Fiat a sans doute l’héritage le plus délicat, car sous la 500 existe une histoire immense faite de Panda, 126, Topolino et de petites voitures populaires ; Quattrolino et la future Pandina indiquent une direction possible, entre mémoire affective, formes rigoureuses et simples, et exploitation maximale d’un habitacle aux volumes réguliers.
La petite voiture doit arrêter de se justifier
Le segment A ne reviendra donc pas exactement comme avant : c’est probablement impossible. En revanche, il reviendra scindé entre électriques abordables, hybrides intelligentes, mini-crossover urbains, icônes deux places et petites européennes encore en quête d’un équilibre industriel.
Les choix récents des constructeurs européens, qui nouent des accords de plus en plus étroits avec des marques chinoises pour partager composants et conception, peuvent devenir une solution pour obtenir un niveau de qualité suffisant tout en réduisant les coûts. Cela comptera moins pour les marques premium, mais par exemple smart est aussi un projet partagé : la direction est celle-là, et elle est internationale.

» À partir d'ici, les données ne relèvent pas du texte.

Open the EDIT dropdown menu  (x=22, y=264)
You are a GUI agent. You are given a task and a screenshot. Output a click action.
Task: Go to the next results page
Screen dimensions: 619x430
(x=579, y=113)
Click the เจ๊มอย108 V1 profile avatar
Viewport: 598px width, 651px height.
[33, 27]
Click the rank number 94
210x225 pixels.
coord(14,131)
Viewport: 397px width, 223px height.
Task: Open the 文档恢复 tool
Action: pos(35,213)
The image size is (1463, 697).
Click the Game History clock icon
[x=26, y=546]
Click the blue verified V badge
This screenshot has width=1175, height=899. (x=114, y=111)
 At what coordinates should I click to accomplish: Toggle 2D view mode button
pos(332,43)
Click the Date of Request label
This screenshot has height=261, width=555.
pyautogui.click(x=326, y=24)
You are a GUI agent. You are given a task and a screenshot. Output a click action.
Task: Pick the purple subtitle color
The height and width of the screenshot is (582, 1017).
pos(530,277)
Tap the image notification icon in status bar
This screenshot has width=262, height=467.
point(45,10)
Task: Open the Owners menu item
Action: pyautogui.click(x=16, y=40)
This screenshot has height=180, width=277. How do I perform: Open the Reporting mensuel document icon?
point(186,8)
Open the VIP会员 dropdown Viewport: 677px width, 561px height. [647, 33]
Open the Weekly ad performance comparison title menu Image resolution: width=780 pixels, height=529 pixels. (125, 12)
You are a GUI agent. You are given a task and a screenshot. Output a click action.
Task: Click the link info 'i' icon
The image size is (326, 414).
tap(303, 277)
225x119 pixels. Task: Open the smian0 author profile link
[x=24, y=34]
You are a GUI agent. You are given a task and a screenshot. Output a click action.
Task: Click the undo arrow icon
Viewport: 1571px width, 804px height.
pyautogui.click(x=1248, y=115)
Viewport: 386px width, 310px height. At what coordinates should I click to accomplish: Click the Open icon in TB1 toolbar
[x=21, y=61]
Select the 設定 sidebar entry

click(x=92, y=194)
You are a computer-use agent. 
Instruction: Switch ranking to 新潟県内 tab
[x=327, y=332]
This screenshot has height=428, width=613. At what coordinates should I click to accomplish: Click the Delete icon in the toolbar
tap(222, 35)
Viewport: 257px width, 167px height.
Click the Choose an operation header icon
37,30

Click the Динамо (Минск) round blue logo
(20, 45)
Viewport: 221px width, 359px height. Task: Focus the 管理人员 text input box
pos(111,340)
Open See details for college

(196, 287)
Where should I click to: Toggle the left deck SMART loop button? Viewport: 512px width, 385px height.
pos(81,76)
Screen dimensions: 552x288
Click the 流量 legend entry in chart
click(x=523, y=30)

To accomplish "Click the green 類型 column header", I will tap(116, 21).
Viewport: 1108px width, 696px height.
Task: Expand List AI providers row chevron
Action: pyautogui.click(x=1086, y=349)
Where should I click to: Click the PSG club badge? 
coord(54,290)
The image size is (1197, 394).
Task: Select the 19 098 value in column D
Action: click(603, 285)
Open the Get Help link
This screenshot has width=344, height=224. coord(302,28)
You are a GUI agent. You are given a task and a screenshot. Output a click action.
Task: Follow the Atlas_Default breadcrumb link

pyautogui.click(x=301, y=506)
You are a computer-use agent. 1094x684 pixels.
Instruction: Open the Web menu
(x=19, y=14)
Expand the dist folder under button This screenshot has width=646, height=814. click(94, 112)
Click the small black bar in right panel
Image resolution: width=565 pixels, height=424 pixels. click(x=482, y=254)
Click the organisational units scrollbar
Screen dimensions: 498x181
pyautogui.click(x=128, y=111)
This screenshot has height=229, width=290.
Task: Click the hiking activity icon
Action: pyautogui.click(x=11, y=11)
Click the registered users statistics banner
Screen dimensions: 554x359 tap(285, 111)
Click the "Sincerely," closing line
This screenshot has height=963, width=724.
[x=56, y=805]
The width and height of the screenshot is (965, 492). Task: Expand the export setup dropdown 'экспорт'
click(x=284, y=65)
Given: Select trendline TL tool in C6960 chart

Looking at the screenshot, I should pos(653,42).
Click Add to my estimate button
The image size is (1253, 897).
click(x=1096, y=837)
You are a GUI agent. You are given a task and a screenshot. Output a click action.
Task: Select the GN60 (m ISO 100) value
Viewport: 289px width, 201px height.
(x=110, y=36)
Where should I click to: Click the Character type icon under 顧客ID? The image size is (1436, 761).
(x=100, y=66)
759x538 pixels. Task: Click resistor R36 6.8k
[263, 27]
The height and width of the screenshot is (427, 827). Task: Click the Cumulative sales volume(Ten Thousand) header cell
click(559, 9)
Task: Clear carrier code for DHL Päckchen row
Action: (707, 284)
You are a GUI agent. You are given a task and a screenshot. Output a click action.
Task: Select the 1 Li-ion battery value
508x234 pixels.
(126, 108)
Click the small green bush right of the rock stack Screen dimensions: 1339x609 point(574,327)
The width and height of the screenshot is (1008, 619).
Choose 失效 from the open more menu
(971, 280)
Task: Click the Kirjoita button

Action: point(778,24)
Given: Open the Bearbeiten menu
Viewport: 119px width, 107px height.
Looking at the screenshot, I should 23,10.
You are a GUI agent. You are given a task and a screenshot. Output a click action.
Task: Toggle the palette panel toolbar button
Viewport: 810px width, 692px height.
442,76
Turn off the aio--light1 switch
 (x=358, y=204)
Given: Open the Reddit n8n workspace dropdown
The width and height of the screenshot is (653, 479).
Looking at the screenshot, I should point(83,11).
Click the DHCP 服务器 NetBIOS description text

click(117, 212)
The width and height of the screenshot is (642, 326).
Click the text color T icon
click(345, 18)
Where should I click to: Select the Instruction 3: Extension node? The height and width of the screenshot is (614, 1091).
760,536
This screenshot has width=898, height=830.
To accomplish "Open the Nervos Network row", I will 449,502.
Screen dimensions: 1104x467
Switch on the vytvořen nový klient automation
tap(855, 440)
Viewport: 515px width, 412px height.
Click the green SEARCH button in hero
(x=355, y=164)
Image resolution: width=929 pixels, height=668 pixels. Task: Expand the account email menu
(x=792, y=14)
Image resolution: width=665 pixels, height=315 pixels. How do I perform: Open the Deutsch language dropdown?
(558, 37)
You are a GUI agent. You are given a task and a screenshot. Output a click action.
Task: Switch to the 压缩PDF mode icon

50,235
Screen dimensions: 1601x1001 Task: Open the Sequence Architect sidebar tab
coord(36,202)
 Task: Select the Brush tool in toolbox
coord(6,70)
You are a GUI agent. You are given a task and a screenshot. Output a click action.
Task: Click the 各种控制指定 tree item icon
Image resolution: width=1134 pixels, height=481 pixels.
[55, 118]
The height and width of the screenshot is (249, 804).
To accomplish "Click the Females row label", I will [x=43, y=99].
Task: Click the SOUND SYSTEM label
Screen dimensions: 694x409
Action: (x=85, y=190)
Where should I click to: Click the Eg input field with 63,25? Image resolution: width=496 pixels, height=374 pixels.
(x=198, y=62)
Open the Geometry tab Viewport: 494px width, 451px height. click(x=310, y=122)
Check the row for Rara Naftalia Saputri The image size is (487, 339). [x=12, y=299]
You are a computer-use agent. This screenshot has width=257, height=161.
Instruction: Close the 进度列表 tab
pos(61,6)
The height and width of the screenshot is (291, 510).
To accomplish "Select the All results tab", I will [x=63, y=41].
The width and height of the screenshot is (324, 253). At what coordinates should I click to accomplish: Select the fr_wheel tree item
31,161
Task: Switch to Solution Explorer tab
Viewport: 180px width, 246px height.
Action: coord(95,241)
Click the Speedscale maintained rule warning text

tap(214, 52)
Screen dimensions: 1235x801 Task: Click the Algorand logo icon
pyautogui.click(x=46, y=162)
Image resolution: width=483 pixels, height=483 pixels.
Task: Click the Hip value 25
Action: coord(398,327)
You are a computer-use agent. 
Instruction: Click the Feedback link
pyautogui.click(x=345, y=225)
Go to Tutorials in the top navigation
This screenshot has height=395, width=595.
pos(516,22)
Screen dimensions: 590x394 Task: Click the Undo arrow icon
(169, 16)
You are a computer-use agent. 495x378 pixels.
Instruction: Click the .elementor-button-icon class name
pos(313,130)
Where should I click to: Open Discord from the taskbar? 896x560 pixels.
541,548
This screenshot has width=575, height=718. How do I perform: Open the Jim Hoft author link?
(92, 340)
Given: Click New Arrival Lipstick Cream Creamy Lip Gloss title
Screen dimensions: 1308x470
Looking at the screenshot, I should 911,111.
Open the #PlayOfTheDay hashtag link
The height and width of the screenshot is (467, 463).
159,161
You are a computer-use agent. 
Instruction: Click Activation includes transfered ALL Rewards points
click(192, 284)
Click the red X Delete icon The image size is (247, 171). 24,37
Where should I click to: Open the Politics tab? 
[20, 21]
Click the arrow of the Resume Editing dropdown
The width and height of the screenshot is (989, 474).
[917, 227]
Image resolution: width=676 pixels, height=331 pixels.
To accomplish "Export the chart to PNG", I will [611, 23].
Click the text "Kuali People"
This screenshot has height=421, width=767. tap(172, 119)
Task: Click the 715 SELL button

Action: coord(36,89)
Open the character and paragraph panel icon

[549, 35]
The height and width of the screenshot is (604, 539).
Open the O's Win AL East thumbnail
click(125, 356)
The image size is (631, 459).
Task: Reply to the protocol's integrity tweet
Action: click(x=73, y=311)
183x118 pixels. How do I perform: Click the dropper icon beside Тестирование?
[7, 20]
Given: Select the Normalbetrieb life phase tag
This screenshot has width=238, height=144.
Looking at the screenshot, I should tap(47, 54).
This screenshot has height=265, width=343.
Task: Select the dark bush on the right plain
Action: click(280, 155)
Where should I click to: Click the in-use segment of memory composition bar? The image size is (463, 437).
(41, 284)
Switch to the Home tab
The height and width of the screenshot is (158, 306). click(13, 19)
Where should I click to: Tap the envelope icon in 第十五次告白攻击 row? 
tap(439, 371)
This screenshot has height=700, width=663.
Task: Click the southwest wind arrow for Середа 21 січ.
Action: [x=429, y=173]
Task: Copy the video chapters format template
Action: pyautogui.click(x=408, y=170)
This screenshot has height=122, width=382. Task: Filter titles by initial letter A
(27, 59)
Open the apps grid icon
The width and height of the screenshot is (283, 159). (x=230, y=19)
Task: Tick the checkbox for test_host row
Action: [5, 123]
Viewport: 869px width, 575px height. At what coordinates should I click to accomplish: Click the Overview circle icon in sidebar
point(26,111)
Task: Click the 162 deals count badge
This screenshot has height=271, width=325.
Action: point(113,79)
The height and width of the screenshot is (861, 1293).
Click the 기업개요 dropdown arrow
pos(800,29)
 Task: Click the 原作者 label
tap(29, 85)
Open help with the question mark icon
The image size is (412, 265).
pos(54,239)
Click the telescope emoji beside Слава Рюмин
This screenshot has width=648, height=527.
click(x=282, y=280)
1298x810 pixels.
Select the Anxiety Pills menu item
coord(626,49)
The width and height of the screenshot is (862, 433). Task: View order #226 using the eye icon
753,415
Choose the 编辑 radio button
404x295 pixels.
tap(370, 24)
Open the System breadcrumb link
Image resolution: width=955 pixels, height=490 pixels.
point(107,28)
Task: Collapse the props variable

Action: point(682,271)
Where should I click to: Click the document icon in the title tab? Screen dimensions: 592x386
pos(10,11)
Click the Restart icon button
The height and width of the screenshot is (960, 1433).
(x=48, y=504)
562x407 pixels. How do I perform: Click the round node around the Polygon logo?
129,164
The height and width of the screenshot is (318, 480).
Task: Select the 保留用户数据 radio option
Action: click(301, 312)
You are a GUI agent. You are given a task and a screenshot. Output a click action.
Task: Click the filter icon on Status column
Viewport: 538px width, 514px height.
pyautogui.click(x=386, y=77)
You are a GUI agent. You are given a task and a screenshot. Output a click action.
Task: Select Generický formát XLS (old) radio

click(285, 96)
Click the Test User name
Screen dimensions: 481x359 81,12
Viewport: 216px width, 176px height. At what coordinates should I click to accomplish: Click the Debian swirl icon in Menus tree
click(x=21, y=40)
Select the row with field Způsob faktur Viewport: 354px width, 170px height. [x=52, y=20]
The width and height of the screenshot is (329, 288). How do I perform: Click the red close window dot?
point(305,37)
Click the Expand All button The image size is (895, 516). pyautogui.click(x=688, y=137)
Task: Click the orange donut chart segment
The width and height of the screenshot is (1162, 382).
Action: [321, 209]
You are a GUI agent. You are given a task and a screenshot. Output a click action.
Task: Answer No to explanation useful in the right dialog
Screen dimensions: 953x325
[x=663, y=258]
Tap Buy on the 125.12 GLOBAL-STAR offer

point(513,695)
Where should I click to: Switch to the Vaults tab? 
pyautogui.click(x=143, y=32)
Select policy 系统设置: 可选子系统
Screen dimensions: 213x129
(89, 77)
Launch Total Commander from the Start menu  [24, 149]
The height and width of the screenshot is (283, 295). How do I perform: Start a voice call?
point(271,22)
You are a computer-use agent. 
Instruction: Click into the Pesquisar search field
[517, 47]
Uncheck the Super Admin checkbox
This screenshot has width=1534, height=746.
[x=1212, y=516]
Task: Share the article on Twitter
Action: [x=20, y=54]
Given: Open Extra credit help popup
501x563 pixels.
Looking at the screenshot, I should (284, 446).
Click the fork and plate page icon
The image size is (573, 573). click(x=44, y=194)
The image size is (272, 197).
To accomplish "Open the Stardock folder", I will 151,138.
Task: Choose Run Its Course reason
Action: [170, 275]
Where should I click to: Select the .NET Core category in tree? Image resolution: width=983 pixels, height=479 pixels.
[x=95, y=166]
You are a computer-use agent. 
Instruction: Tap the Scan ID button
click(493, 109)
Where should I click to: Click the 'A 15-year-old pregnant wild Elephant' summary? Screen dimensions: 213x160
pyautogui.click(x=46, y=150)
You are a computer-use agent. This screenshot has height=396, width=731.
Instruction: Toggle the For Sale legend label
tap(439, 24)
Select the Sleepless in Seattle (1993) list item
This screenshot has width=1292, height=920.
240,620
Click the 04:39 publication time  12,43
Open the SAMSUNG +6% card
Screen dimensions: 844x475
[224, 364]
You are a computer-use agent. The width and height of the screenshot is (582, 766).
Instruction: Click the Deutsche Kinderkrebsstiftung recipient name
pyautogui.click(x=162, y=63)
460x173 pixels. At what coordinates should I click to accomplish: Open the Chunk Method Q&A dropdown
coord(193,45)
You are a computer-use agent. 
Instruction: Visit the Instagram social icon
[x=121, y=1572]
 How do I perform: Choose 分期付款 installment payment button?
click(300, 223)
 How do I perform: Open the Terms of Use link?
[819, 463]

Du point de vue du design, cette fragmentation est toutefois une bonne nouvelle : après des années de petites voitures déguisées en grandes, ou, en Europe, la disparition progressive d’un segment entier, la citadine peut redevenir fière de sa nature, non pas comme une automobile au rabais, mais comme un projet capable de donner une nouvelle image à la mobilité urbaine, en transformant la simplicité en style et la nécessité en identité.